この件はまたどこかで紹介する機会があるかと思っていますが、今日皆さんに知って頂ければと思っているのは、借用素材は各施設の使用規定に基づき、きちんと権利処理を行っていると言うこと。
それがあってこそ、堂々と持論を展開することができるのです。
一方、一次資料名とその所蔵者の明記も心がけました。
実はありがちな一次資料(参照資料)名の不記載ですが、信用できる出版物にはそれはちゃんと記載されており、実際私もそれをもとに研究を深めることが出来たと感じています。
●今回の大疑問…この地図。
「公文附属の図・三号 東京大阪之間東海道並中山道仮定鉄路之図」
(国立公文書館デジタルアーカイブ)
*1年以上前に国立公文書館のウェブサイトで見つけた地図。
「公文附属の図」としながら、肝心の“公文”を見つけられずじまい。よってこの地図の作成時期を特定できず。

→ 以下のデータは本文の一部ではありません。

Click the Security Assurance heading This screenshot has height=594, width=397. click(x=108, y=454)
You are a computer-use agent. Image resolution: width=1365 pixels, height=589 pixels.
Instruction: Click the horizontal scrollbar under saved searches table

NPO法人名古屋レール・アーカイブスのメンバーでもこれは見たことがないとのこと。
要するに東京と京都・大阪を結ぶ幹線鉄道のルート図なのですが…。
東京と京都・大阪を結ぶ鉄道が当初の中山道ルートから東海道ルートに変わっていく変遷を知っている人から見れば、不思議な地図。
1)そもそも西から東へ進む鉄道が、関ヶ原の狭隘区間を抜けたところから真っ直ぐ名古屋に向かっている…。
2)中山道沿いに東から西進するルートが犬山で切れ、そこから西に向かっていない。
歴史の沼にはまっている。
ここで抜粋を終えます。